>>>

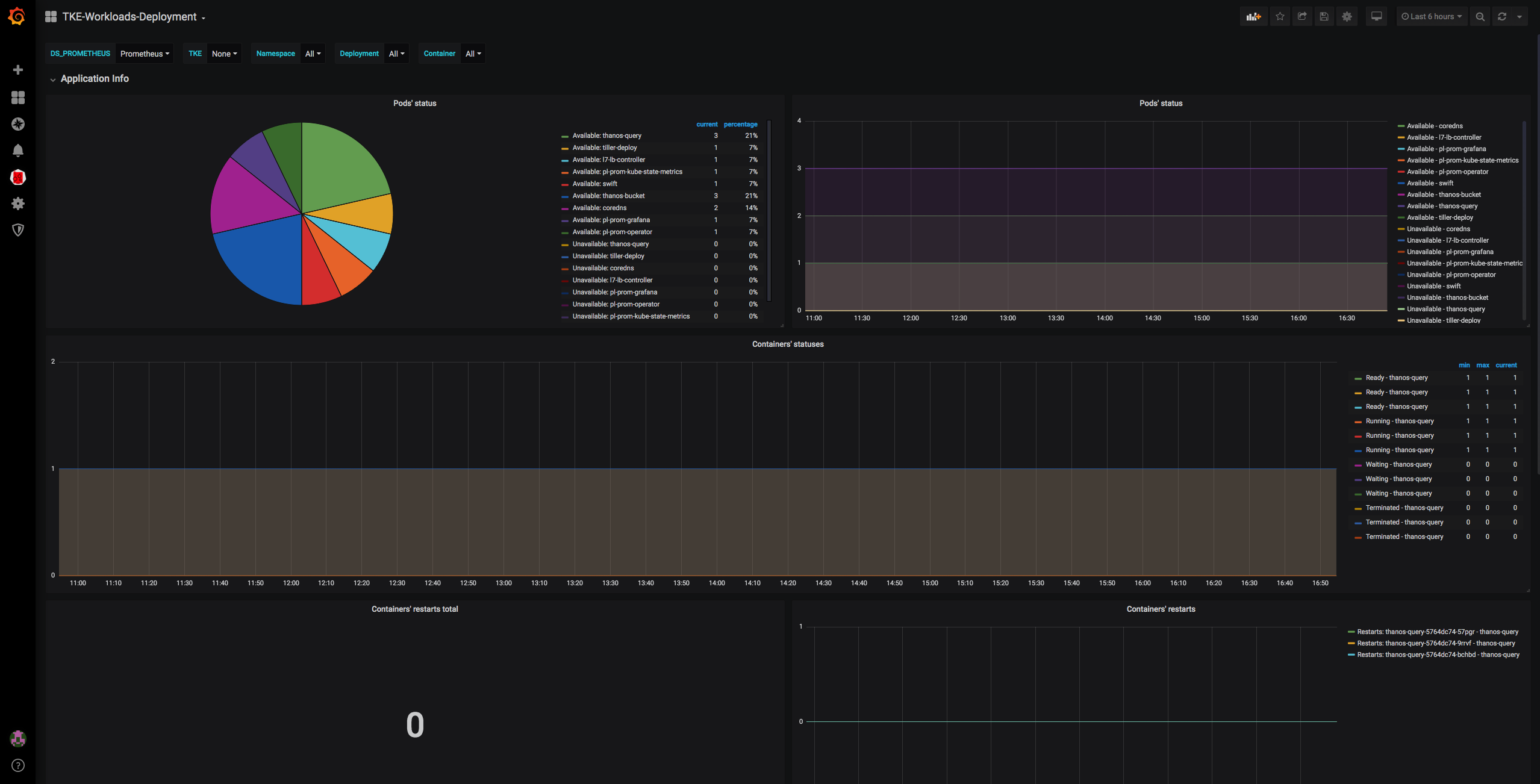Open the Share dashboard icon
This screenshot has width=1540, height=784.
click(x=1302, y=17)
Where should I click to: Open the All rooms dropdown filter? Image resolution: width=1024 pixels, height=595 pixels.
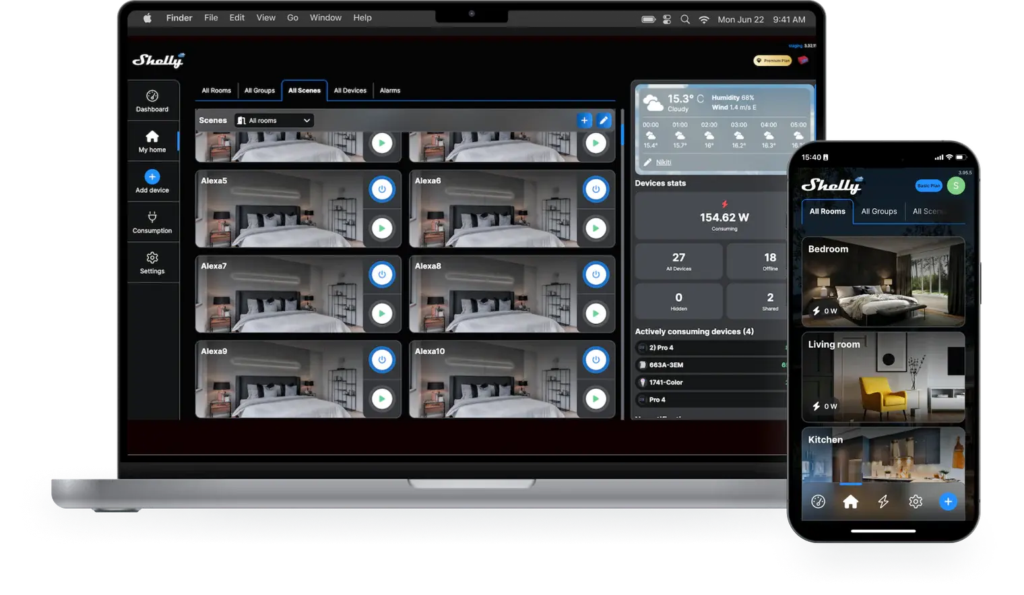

<<<
>>>

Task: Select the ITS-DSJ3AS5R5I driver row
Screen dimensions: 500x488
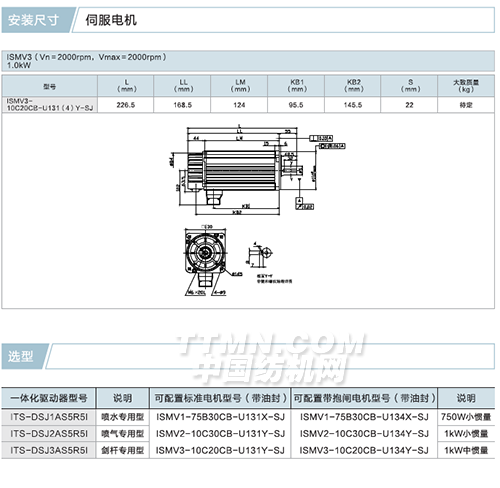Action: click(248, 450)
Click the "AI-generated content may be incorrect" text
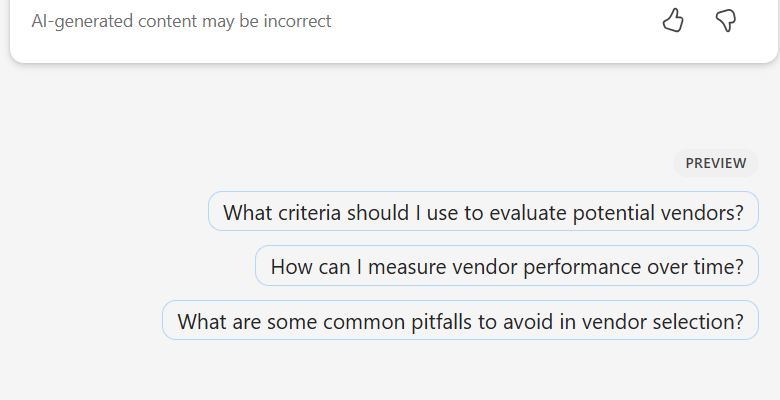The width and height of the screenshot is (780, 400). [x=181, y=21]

<<<

● **Work to be completed**
Return the lines of the records between the line holding "Task: Select the ITS-DSJ3AS5R5I driver row" and the line holding "The width and", inclusive, copying them exactly. Leave out the pictures.

● **Final result**
Task: Select the ITS-DSJ3AS5R5I driver row
Screen dimensions: 500x488
Action: click(248, 450)
Click the "AI-generated content may be incorrect" text
The width and height of the screenshot is (780, 400). [x=181, y=21]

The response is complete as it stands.